**ABOUT THIS TASK:**
The result should be the lines from the one that contains "You are a GUI" to the final line of the entries below, copied exactly and with no pictures.

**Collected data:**
┄┄┄┄┄┄

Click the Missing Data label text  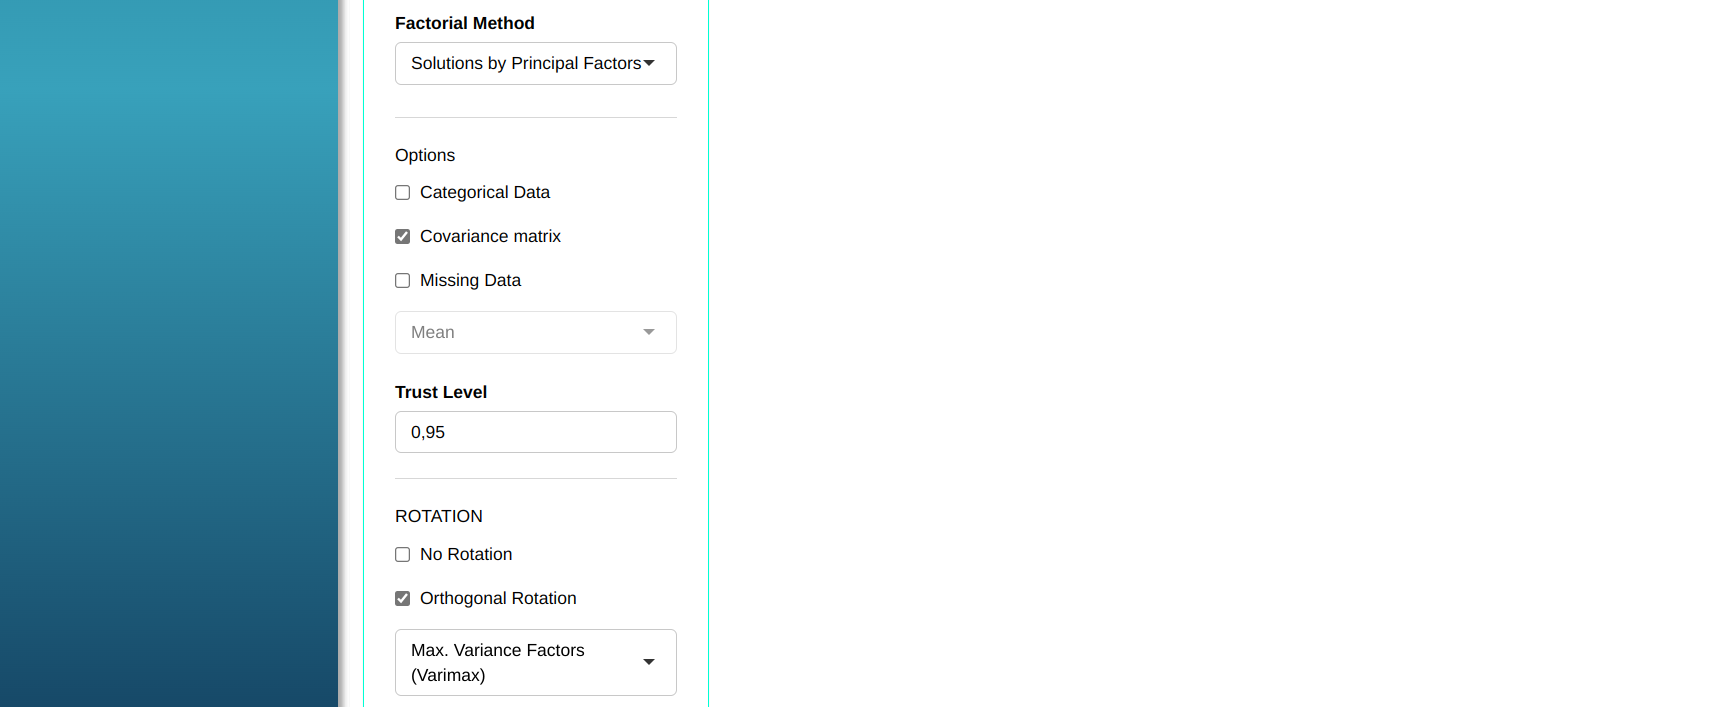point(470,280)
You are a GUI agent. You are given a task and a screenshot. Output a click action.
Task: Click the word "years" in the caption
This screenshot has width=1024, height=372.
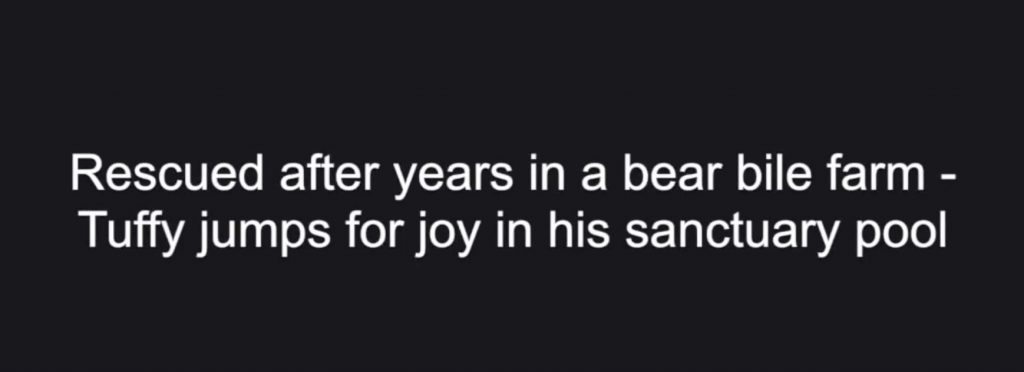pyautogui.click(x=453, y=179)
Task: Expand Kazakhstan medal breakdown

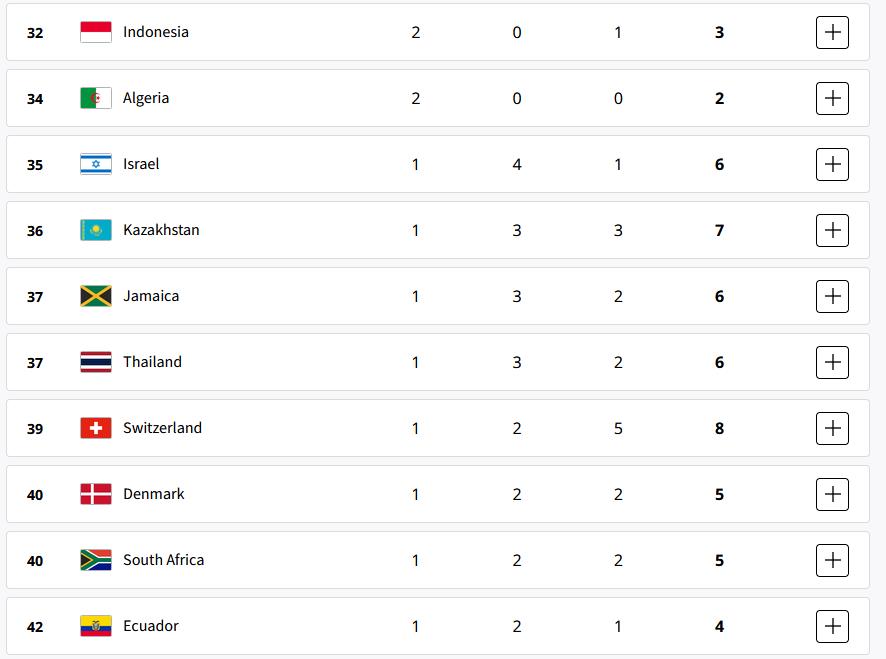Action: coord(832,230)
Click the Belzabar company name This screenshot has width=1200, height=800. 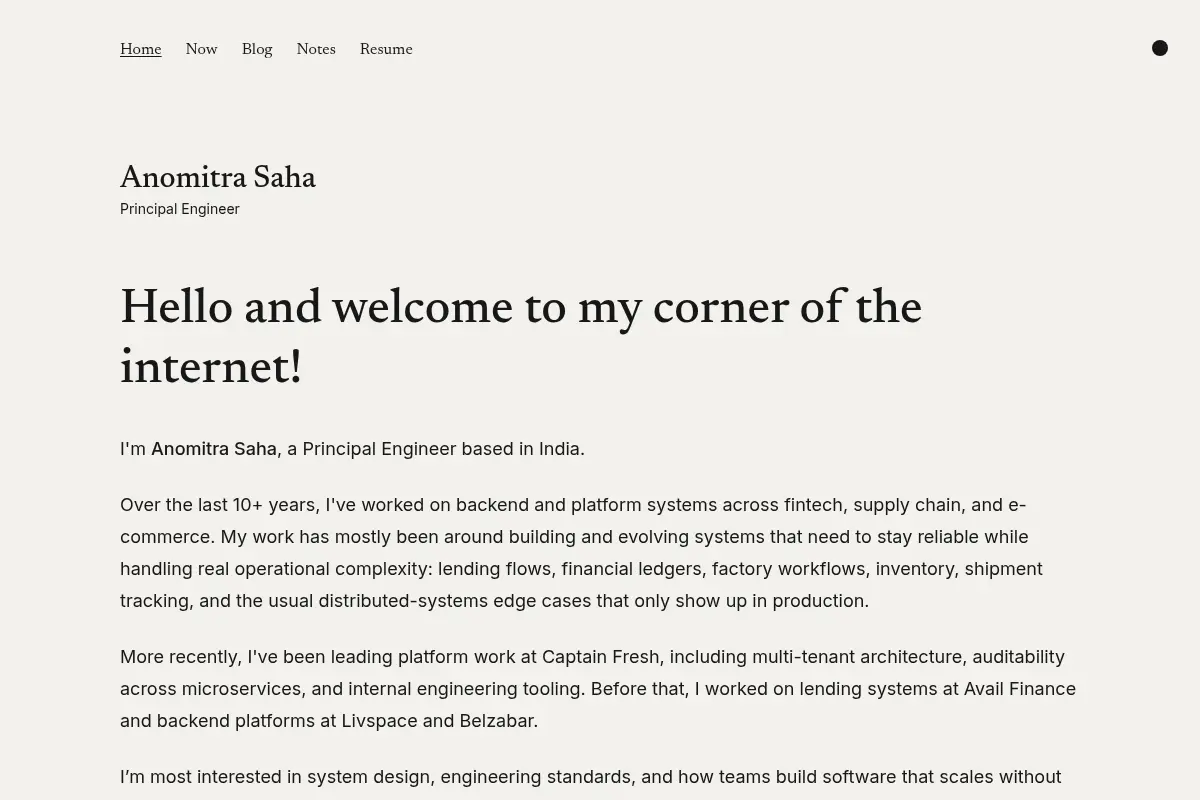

┄┄┄┄┄┄

**EXERCISE OUTPUT:**
You are a GUI agent. You are given a task and a screenshot. Output a click action.
Task: Click the word "years" in the caption
This screenshot has width=1024, height=372.
pyautogui.click(x=453, y=179)
Task: Expand Kazakhstan medal breakdown

Action: coord(832,230)
Click the Belzabar company name This screenshot has width=1200, height=800. 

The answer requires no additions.